## TO BE DONE
Echo the records starting at the line containing "Given: Open the" and ending at the line containing "Looking at the screenshot, I should click(365, 46).", reproducing each line without changes.

## MATERIAL FOR THE TASK
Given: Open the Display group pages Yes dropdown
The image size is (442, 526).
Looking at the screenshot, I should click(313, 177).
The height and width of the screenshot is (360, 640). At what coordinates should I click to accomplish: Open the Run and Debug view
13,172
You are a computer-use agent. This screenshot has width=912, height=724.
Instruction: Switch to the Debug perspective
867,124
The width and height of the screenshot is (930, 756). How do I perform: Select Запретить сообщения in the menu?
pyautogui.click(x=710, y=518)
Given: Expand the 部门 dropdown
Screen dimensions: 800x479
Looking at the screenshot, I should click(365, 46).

--

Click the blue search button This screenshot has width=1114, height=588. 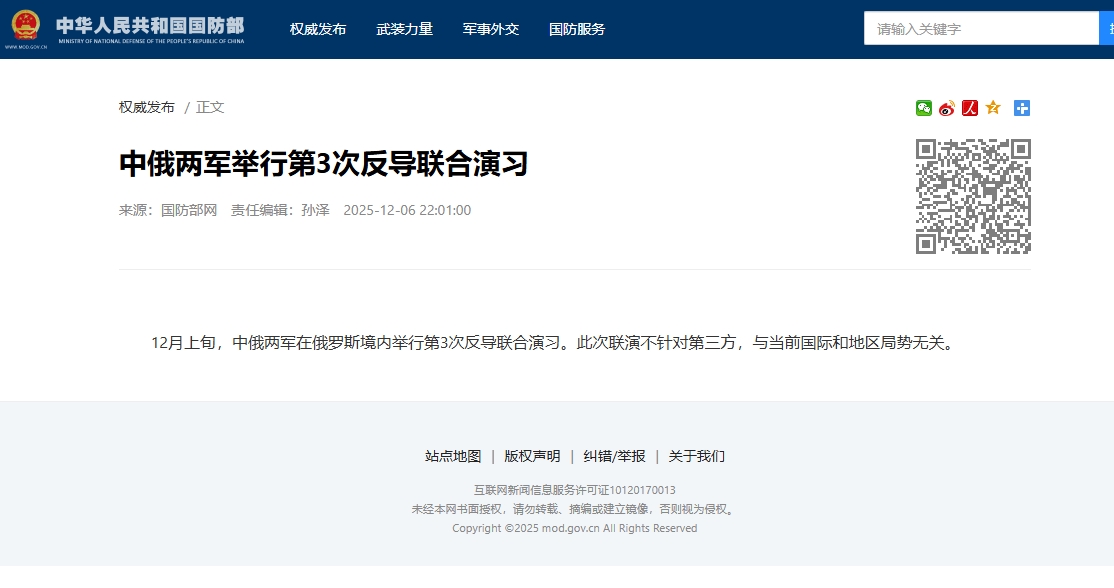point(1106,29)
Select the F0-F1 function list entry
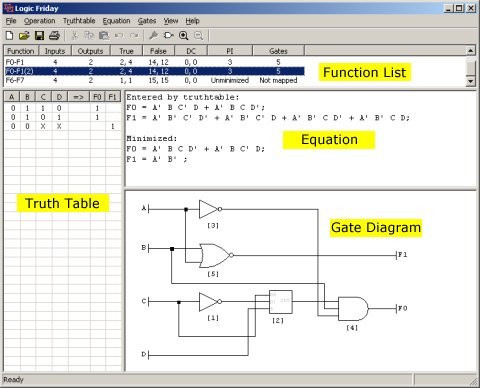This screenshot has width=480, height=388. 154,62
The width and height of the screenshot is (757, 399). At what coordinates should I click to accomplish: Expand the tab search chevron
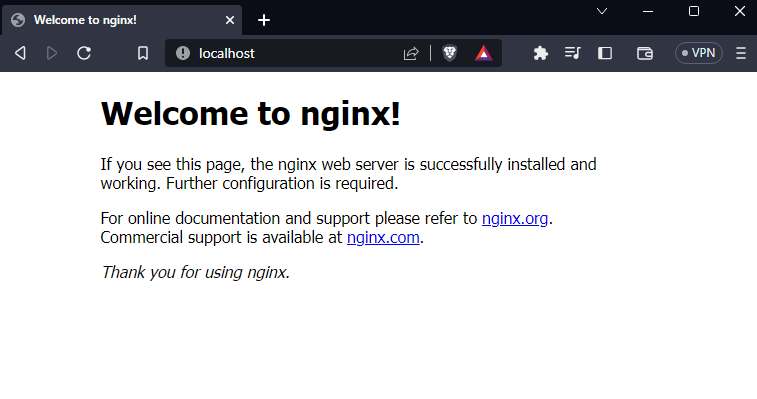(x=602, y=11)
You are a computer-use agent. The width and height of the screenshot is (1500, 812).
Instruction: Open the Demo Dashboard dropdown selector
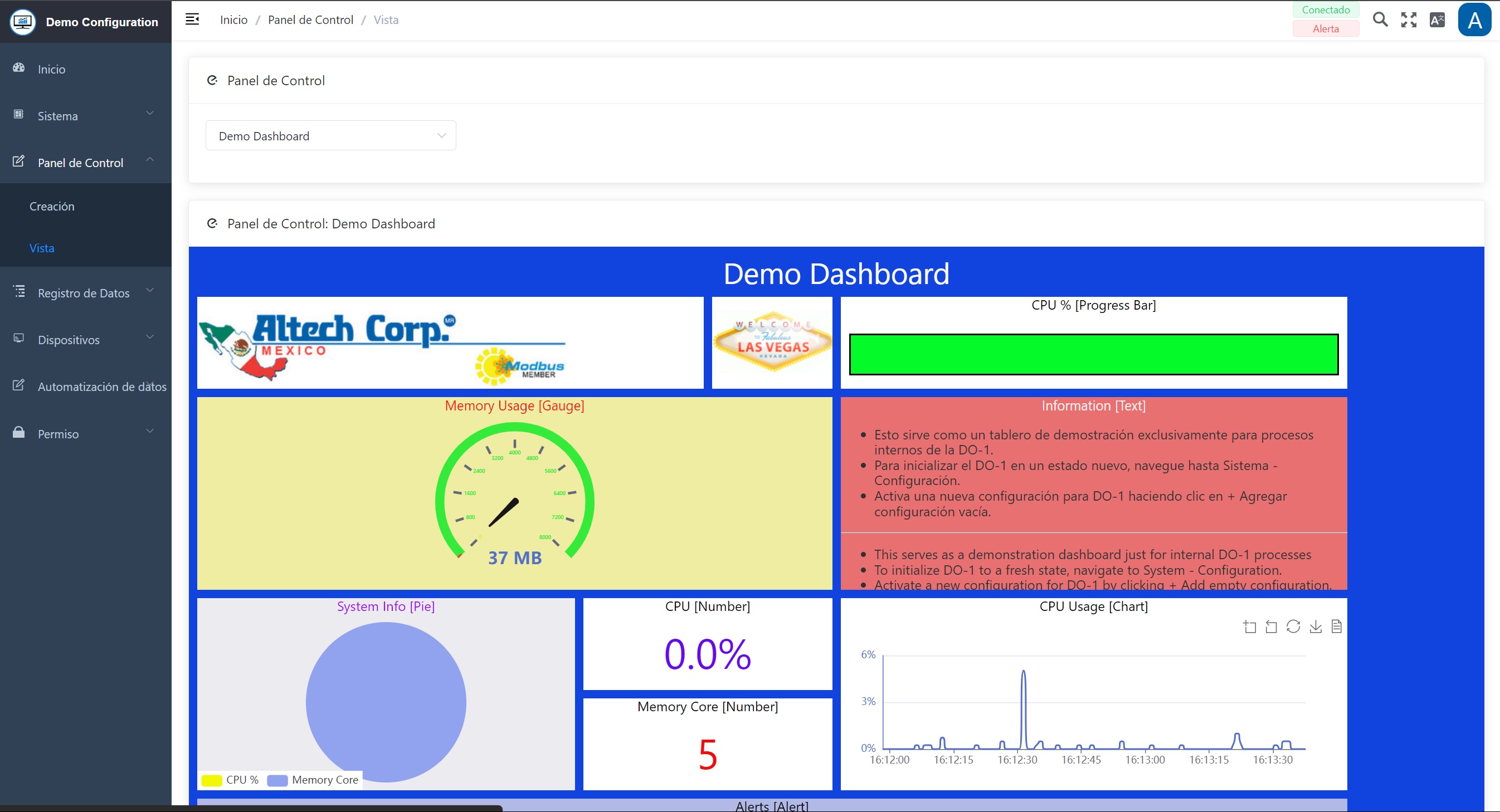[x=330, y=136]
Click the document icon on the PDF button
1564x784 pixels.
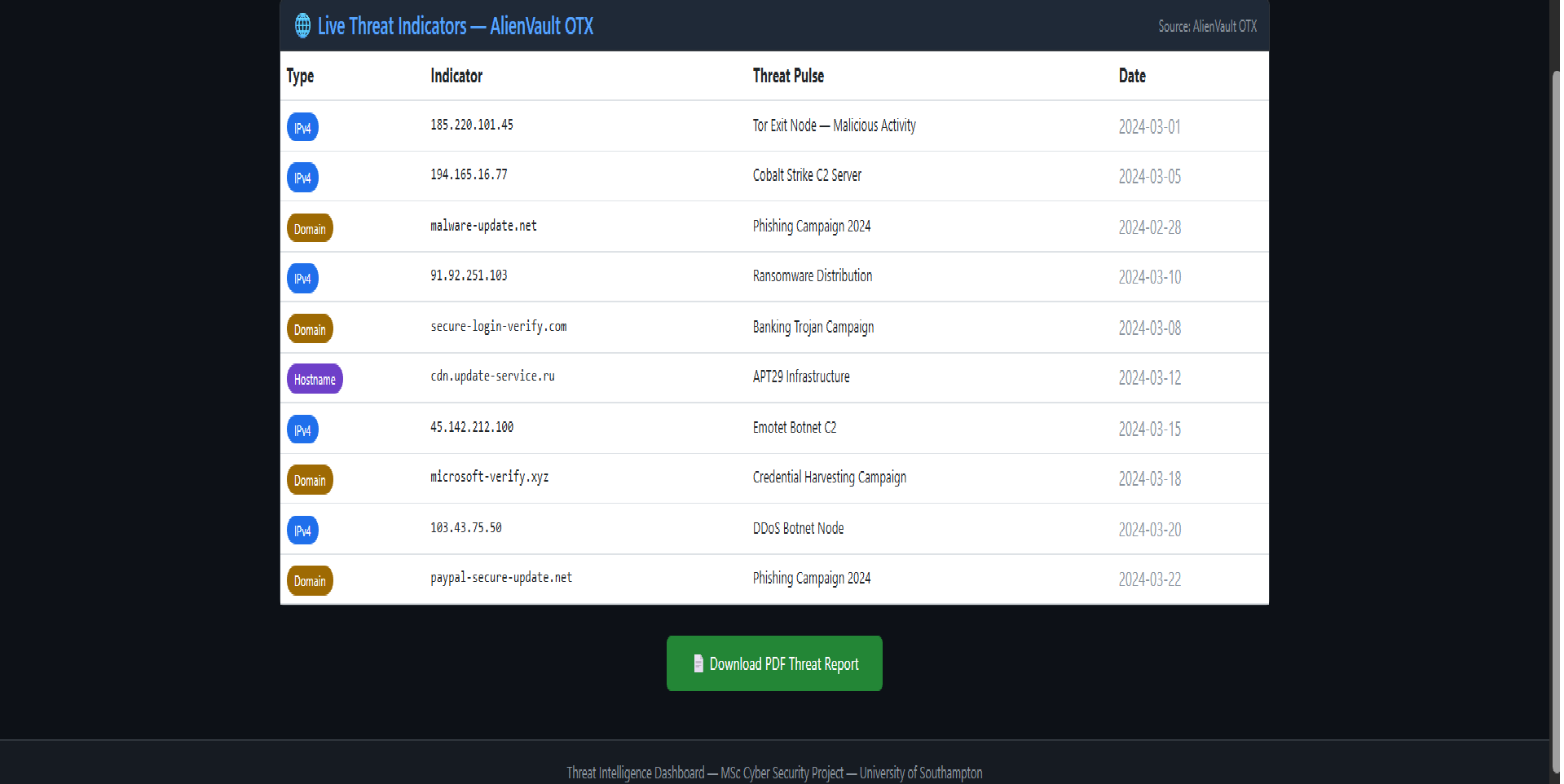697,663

---

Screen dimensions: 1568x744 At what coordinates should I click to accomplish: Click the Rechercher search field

## TASK SOLUTION
Given: Open the Display group pages Yes dropdown
The image size is (442, 526).
Looking at the screenshot, I should click(313, 177).
The height and width of the screenshot is (360, 640). At what coordinates should I click to accomplish: Open the Run and Debug view
13,172
You are a computer-use agent. This screenshot has width=912, height=724.
Instruction: Switch to the Debug perspective
867,124
The width and height of the screenshot is (930, 756). How do I perform: Select Запретить сообщения in the menu?
pyautogui.click(x=710, y=518)
Given: Expand the 部门 dropdown
Screen dimensions: 800x479
Looking at the screenshot, I should click(365, 46).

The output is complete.